• **Data section**
================
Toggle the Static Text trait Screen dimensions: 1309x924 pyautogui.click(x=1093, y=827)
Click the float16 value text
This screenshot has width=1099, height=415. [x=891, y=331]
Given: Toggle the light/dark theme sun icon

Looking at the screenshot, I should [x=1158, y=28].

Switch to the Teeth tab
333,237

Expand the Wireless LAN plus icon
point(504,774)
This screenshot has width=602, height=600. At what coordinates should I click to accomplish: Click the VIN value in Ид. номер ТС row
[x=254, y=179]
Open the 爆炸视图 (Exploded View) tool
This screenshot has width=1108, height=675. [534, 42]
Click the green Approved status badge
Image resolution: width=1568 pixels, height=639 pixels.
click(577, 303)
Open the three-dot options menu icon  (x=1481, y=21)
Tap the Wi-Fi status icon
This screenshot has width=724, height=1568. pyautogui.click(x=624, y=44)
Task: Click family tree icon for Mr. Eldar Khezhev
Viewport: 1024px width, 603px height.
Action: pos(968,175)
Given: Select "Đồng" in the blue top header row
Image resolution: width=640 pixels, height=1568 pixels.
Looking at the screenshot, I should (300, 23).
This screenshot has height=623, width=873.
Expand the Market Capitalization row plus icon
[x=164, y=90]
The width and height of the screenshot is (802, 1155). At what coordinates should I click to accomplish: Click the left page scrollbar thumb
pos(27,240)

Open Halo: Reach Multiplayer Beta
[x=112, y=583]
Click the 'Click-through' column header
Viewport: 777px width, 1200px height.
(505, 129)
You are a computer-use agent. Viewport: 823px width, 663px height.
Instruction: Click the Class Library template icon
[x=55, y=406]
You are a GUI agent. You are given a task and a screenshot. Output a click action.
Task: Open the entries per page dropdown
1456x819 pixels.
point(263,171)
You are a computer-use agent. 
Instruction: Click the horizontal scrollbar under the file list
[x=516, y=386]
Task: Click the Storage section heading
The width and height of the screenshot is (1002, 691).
================
Return every one of the rows above verbatim, keeping each line as it is.

• **Problem solution**
Toggle the Static Text trait Screen dimensions: 1309x924 pyautogui.click(x=1093, y=827)
Click the float16 value text
This screenshot has width=1099, height=415. [x=891, y=331]
Given: Toggle the light/dark theme sun icon

Looking at the screenshot, I should [x=1158, y=28].

Switch to the Teeth tab
333,237

Expand the Wireless LAN plus icon
point(504,774)
This screenshot has width=602, height=600. At what coordinates should I click to accomplish: Click the VIN value in Ид. номер ТС row
[x=254, y=179]
Open the 爆炸视图 (Exploded View) tool
This screenshot has width=1108, height=675. [534, 42]
Click the green Approved status badge
Image resolution: width=1568 pixels, height=639 pixels.
click(577, 303)
Open the three-dot options menu icon  (x=1481, y=21)
Tap the Wi-Fi status icon
This screenshot has width=724, height=1568. pyautogui.click(x=624, y=44)
Task: Click family tree icon for Mr. Eldar Khezhev
Viewport: 1024px width, 603px height.
Action: pos(968,175)
Given: Select "Đồng" in the blue top header row
Image resolution: width=640 pixels, height=1568 pixels.
Looking at the screenshot, I should (300, 23).
This screenshot has height=623, width=873.
Expand the Market Capitalization row plus icon
[x=164, y=90]
The width and height of the screenshot is (802, 1155). At what coordinates should I click to accomplish: Click the left page scrollbar thumb
pos(27,240)

Open Halo: Reach Multiplayer Beta
[x=112, y=583]
Click the 'Click-through' column header
Viewport: 777px width, 1200px height.
(505, 129)
You are a computer-use agent. Viewport: 823px width, 663px height.
Instruction: Click the Class Library template icon
[x=55, y=406]
You are a GUI agent. You are given a task and a screenshot. Output a click action.
Task: Open the entries per page dropdown
1456x819 pixels.
point(263,171)
You are a computer-use agent. 
Instruction: Click the horizontal scrollbar under the file list
[x=516, y=386]
Task: Click the Storage section heading
The width and height of the screenshot is (1002, 691).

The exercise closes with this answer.